The book’s conclusion that college is unsuitable and even wasteful to some students is not original, but it is one of the more compelling arguments for the notion. The motivation for higher education should not be securing a high-paying career, which is proving to be a fallacy (how many workers with a Master’s Degree are slaving away at $10/hour, or less!). Instead, higher education is just one route to the work place, with high school graduates, or drop outs for that matter, far better off learning skilled trades if it be their true calling than spinning their wheels at expensive universities.
Challenging the accepted notions about education is just one subject that Crawford engages, saving his harshest critique for the nature of white-collar work. Crawford presents his case with the authority of personal experience and hammers home points that will have frustrated cubicle drones nodding in agreement.

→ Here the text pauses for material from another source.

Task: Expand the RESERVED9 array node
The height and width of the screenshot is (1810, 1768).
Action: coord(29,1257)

Says Crawford in the text: “The popularity of Dilbert, The Office, and any number of other pop-culture windows on cubicle life attests to the dark absurdism with which many Americans have come to view their white-collar work. Absurdity is good for comedy, but bad as a way of life.”

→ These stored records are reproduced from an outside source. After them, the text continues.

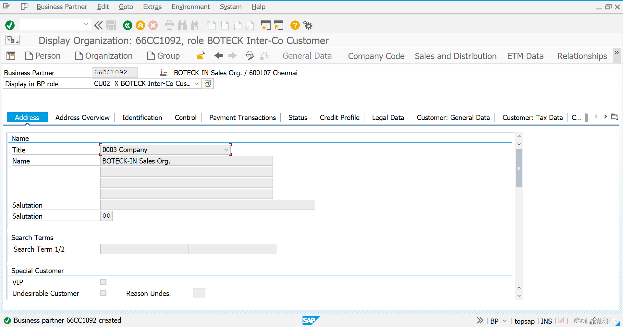Switch between display and change mode

[250, 55]
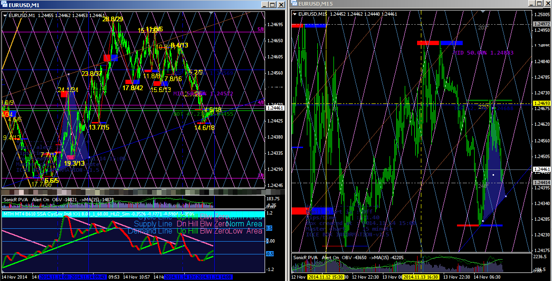
Task: Expand the EURUSD,M1 one-click trading arrow
Action: (x=5, y=16)
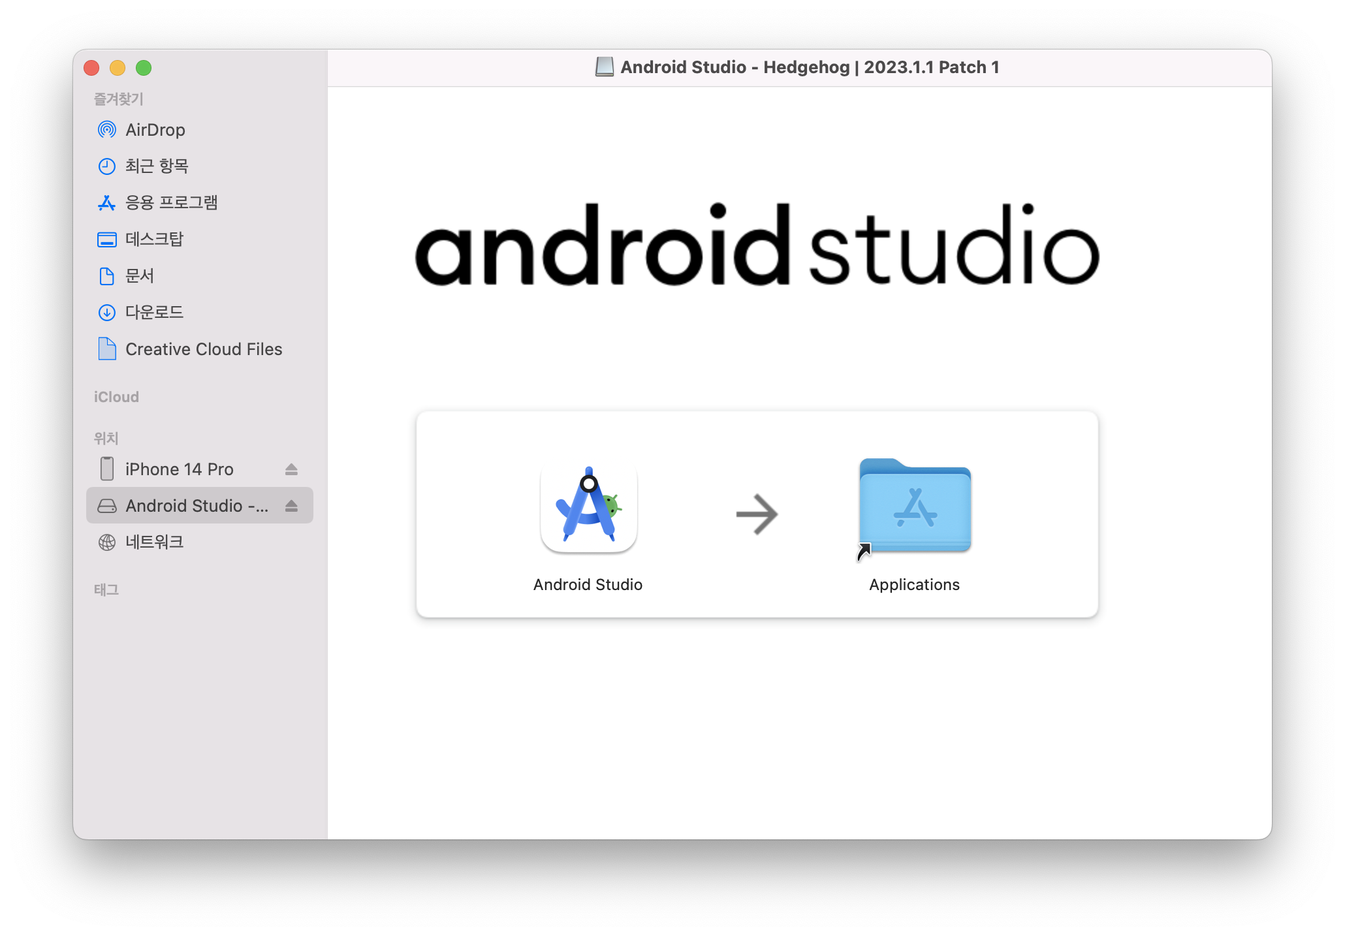Click the disk icon in the window title
This screenshot has height=936, width=1345.
(x=604, y=67)
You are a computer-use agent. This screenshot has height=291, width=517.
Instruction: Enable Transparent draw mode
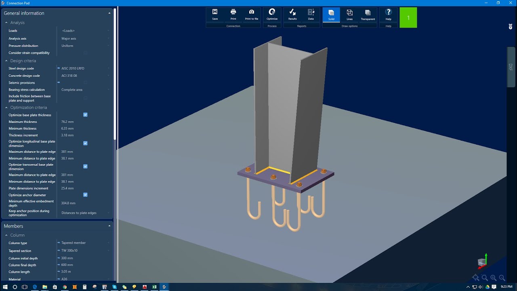pyautogui.click(x=368, y=15)
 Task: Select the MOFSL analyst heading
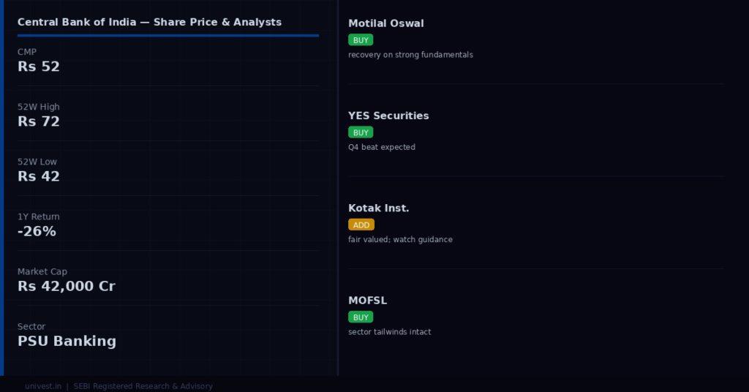coord(367,301)
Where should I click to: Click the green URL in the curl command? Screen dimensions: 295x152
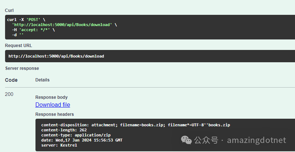(x=62, y=25)
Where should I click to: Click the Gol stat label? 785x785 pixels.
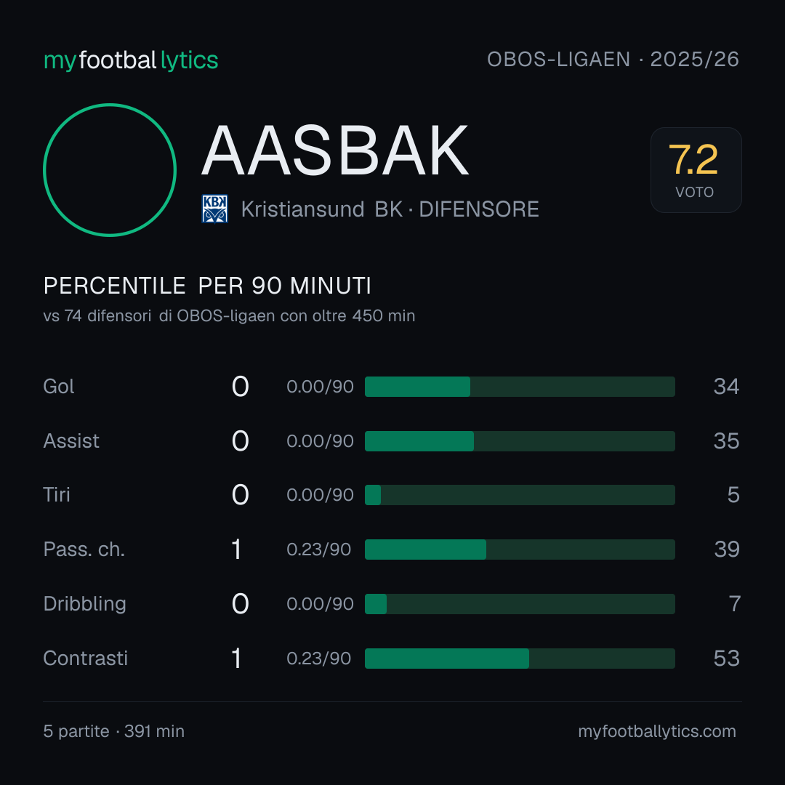(x=59, y=387)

Crawford’s view on corporate management philosophy is, to say the least, dim. Dealing in abstracts and intangible ideas, white-collar workers can be judged less by competence at an actual skillset and more about how well they negotiate office game-playing and courtier-like hierarchical struggles. He doesn’t have kind things to say about the modern office’s cult of teamwork either. And don’t even get him started on the namby pamby games adults are forced to play at team-building seminars!
Instead, the author extols the cut and dried nature of the manual trades, where individual accountability and clear measurable standards reign supreme. A broken engine is either repaired, or not repaired. The standard is whether it runs or not. An electrician knows his work is done when the light comes on. A plumber routes the vent for a toilet correctly, or backed up sewer gas makes the house stink. There is defined, direct personal accountability in these trades.
Not all can become plumbers or electricians, but Crawford widens his swath by praising the universal virtues of self-reliance and becoming “Master of One’s Own Stuff.” It isn’t until the author points out how far our society has slipped into passivity and dependence that we can see the true decline in just a handful of generations. An example: How many of our grandfathers changed their own oil compared to all of us with Jiffy Lube stickers in our windshields? Now, as Crawford relates with disgust, there are cars manufactured without oil dipsticks! He also vents about such things as automatic sinks and paper towel dispensers that force grown men to wait like children for a machine to let them wash their own hands. The virtues of self-reliance, accountability and becoming master of ones things are touted as bulwarks against the increasing dependence fostered by modern consumer culture. There’s a way to opt out.
The book’s arguments aren’t without flaws. Crawford’s notions, while noble, can warble into idealism. Fortunately the book is too pragmatic to derail into pure utopian screed. The prose itself is enjoyable, and often funny, in spite of the subject matter. The tone is also pleasingly vulgar too, so readers too genteel to handle a discussion on the “motherf@$!er process” for removing a valve cover off a 1983 Honda Magna V45 should perhaps pass. Crawford deserves praise for tackling the subject in an approachable manner without dumbing things down. As for readers, gird up your loins for a dose of references from such heavies as Aristotle, Heidegger and Kant, just to name a few… Hang in there, it’s worth the ride.
Weeks after reading, I’m still thinking a lot about the book, and this review only touches on a small portion of the interesting questions this work raises. SCAS delves deep, wrestling with some substantial ideas. No doubt this book will inspire at least a couple office drones to kick down the cubicle wall and strike out on their own – like the author. At the very least, it gives readers comfort knowing that somewhere out there a wrencher is earnestly grappling with the intricacies of this modern world of ours.